++++ Data shown

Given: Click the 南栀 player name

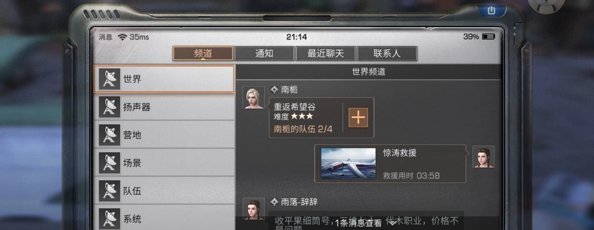Looking at the screenshot, I should (x=289, y=90).
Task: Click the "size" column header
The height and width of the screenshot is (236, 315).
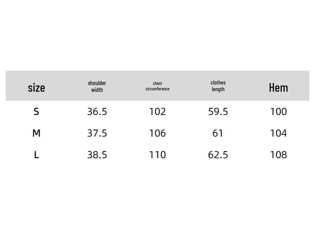Action: pos(36,88)
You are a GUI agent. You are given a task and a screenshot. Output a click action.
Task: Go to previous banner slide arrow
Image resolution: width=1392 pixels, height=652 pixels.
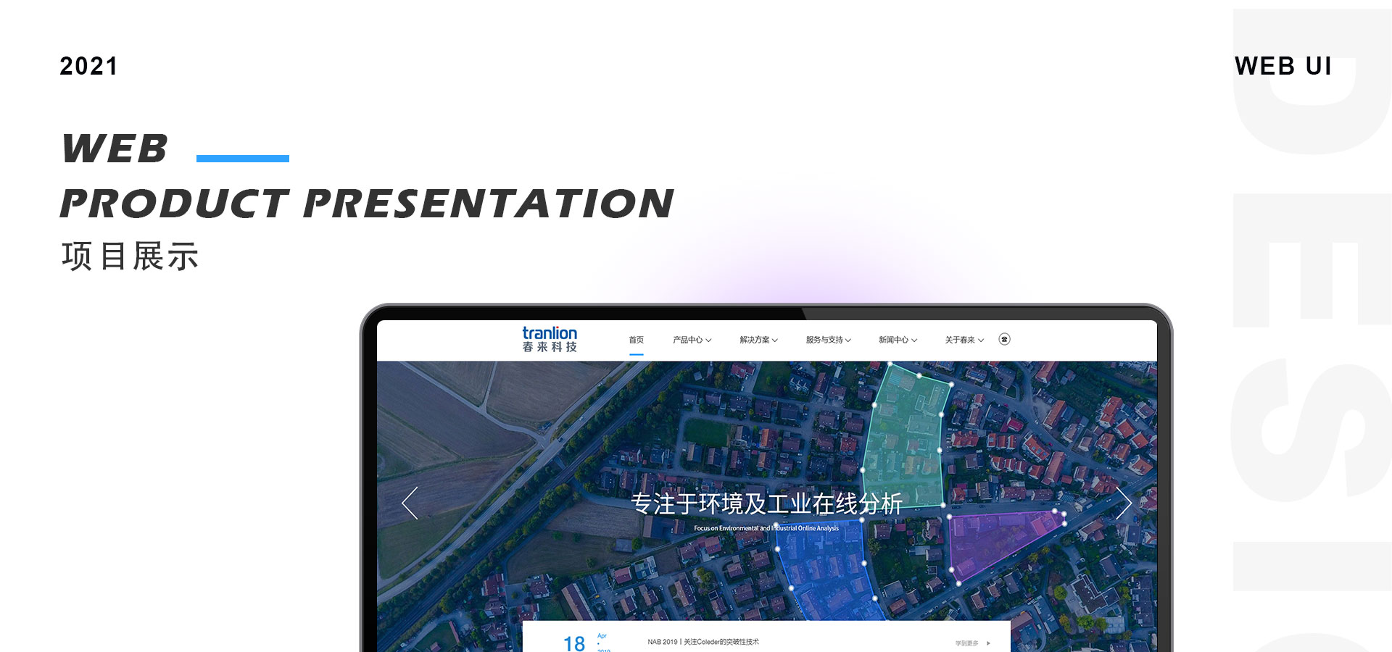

++++++++

Task goal => Copy each entry above exactly; drop the pictures.

Reply to the task =>
Given: Click the 南栀 player name

Looking at the screenshot, I should (x=289, y=90).
Task: Click the "size" column header
The height and width of the screenshot is (236, 315).
Action: pos(36,88)
You are a GUI agent. You are given a task and a screenshot. Output a click action.
Task: Go to previous banner slide arrow
Image resolution: width=1392 pixels, height=652 pixels.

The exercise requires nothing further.